GOAL OF THE EXERCISE >>
Reproduce the entire listing below line for line, keeping every character unchanged.

** Start RECORDS TO USE **

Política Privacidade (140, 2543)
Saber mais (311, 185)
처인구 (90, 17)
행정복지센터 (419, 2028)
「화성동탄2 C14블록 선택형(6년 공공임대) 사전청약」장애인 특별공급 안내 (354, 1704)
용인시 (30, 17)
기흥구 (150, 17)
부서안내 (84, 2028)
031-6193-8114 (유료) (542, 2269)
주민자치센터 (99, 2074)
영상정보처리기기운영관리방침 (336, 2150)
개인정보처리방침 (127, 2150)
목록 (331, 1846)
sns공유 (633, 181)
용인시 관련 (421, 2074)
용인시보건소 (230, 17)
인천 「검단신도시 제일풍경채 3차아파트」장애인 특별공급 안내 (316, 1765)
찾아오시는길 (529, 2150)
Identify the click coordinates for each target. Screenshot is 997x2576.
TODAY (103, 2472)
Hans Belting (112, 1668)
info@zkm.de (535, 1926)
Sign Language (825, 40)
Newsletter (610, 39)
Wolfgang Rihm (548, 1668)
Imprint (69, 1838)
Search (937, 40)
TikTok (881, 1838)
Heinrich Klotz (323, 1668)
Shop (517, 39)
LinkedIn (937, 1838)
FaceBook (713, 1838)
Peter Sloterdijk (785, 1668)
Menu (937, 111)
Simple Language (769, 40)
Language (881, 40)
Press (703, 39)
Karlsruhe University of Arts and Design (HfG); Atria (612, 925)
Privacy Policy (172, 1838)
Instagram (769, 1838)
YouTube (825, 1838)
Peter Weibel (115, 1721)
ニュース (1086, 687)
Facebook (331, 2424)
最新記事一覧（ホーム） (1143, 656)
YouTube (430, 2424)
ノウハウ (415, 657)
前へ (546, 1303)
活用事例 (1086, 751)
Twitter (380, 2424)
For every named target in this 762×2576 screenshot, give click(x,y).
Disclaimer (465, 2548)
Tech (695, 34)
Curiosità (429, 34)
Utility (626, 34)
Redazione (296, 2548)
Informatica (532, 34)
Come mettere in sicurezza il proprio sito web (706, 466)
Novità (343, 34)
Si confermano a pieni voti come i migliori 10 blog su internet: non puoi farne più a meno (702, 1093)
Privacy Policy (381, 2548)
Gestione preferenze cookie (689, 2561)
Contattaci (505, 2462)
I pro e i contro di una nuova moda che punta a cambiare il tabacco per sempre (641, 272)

** End RECORDS TO USE **

CORRECT RESULT >>
Política Privacidade (140, 2543)
Saber mais (311, 185)
처인구 (90, 17)
행정복지센터 (419, 2028)
「화성동탄2 C14블록 선택형(6년 공공임대) 사전청약」장애인 특별공급 안내 (354, 1704)
용인시 (30, 17)
기흥구 (150, 17)
부서안내 (84, 2028)
031-6193-8114 (유료) (542, 2269)
주민자치센터 (99, 2074)
영상정보처리기기운영관리방침 (336, 2150)
개인정보처리방침 (127, 2150)
목록 (331, 1846)
sns공유 (633, 181)
용인시 관련 (421, 2074)
용인시보건소 (230, 17)
인천 「검단신도시 제일풍경채 3차아파트」장애인 특별공급 안내 (316, 1765)
찾아오시는길 (529, 2150)
Identify the click coordinates for each target. Screenshot is 997x2576.
TODAY (103, 2472)
Hans Belting (112, 1668)
info@zkm.de (535, 1926)
Sign Language (825, 40)
Newsletter (610, 39)
Wolfgang Rihm (548, 1668)
Imprint (69, 1838)
Search (937, 40)
TikTok (881, 1838)
Heinrich Klotz (323, 1668)
Shop (517, 39)
LinkedIn (937, 1838)
FaceBook (713, 1838)
Peter Sloterdijk (785, 1668)
Menu (937, 111)
Simple Language (769, 40)
Language (881, 40)
Press (703, 39)
Karlsruhe University of Arts and Design (HfG); Atria (612, 925)
Privacy Policy (172, 1838)
Instagram (769, 1838)
YouTube (825, 1838)
Peter Weibel (115, 1721)
ニュース (1086, 687)
Facebook (331, 2424)
最新記事一覧（ホーム） (1143, 656)
YouTube (430, 2424)
ノウハウ (415, 657)
前へ (546, 1303)
活用事例 (1086, 751)
Twitter (380, 2424)
For every named target in this 762×2576 screenshot, give click(x,y).
Disclaimer (465, 2548)
Tech (695, 34)
Curiosità (429, 34)
Utility (626, 34)
Redazione (296, 2548)
Informatica (532, 34)
Come mettere in sicurezza il proprio sito web (706, 466)
Novità (343, 34)
Si confermano a pieni voti come i migliori 10 blog su internet: non puoi farne più a meno (702, 1093)
Privacy Policy (381, 2548)
Gestione preferenze cookie (689, 2561)
Contattaci (505, 2462)
I pro e i contro di una nuova moda che punta a cambiare il tabacco per sempre (641, 272)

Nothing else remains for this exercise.